→ The problem:
Please report how many lines in the data underneath hold the word "computer", with no other text.

======== Exercise data

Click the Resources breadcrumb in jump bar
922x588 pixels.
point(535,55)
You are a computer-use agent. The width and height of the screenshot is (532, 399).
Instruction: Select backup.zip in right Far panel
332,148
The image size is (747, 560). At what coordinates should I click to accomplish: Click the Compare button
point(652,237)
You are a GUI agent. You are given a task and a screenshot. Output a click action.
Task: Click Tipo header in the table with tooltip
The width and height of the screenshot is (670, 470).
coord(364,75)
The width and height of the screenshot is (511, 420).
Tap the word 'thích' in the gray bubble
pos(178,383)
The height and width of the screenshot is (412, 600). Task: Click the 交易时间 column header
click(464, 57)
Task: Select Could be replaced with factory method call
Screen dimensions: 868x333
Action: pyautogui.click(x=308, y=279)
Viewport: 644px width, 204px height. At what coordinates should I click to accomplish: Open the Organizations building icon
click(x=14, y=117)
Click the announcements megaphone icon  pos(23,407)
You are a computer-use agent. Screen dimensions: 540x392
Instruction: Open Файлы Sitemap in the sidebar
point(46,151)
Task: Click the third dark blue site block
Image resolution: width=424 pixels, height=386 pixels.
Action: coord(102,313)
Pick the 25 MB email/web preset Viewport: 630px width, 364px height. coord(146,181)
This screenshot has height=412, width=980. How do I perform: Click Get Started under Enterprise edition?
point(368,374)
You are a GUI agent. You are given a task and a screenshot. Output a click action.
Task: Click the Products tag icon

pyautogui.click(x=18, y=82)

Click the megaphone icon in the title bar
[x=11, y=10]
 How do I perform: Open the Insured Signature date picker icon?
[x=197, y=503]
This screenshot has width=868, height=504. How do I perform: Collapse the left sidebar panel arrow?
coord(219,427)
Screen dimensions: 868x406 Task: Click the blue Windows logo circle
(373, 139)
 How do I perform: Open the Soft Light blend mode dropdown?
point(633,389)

================

→ Task result:
2